Il declino finale dell'Italia

Nicholas Farrel racconta il declino finale dell’Italia in un articolo sullo Spectator: in esso il giornalista infila uno per uno tutti i problemi dell’economia del Belpaese per dire che nessuno avrà il coraggio di fermarlo: nemmeno “Il rottomotore” (è chiamato così), perché anche il disegno di legge sull’articolo 18 finirà annacquato in parlamento, e perché la Costituzione italiana non dà abbastanza poteri al primo ministro.

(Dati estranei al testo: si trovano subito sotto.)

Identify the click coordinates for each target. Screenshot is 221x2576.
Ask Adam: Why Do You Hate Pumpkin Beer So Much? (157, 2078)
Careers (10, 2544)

Farrell rivela anche una sua storia personale: dice che La Voce di Romagna, giornale italiano con cui collaborava, non lo ha pagato per gli ultimi tre mesi di lavoro e tra poco finirà in fallimento e chiuderà i battenti. Alla fine, sostiene Farrell, il vero sintomo del declino dell’Italia è che le donne italiane, che prima facevano tanti figli, ora non ne fanno più. Ma chi è Nicholas Farrell? Il giornalista inglese trapiantato in Romagna è stato anche collaboratore di Libero e il Giornale, ma è finito sulle prime pagine di tutta Italia per altro:

Nicholas Farrell è il giornalista inglese, trapiantato a Predappio, che ha due grandi amori italiani extrafamiliari: Berlusconi e Mussolini. Al primo ha fatto un’intervista qualche anno fa, pubblicata dallo Spectator e dalla Voce di Romagna, che ha suscitato un vespaio a causa delle affermazioni del premier sui giudici ‘mentalmente disturbati’ e su Mussolini ‘benigno’. Del secondo ha scritto una biografia definita dai critici “più da fan che da storico”, tanto che Mark Simpson, recensendo il libro, ha scritto sull’Independent che Mussolini, dopo Rachele, Ida Dalser, Claretta e lo stesso Hitler (uno dei suoi primi ammiratori), aveva trovato un’ennesima ‘moglie’ in Farrell che, ‘in modo possessivo’, aveva proposto un nuovo Mussolini ‘prigioniero d’amore’, i cui difetti si erano trasformati magicamente in virtù.

Insomma, l’Italia sarà in declino. Ma anche da altre parti non è che se la passino alla grande.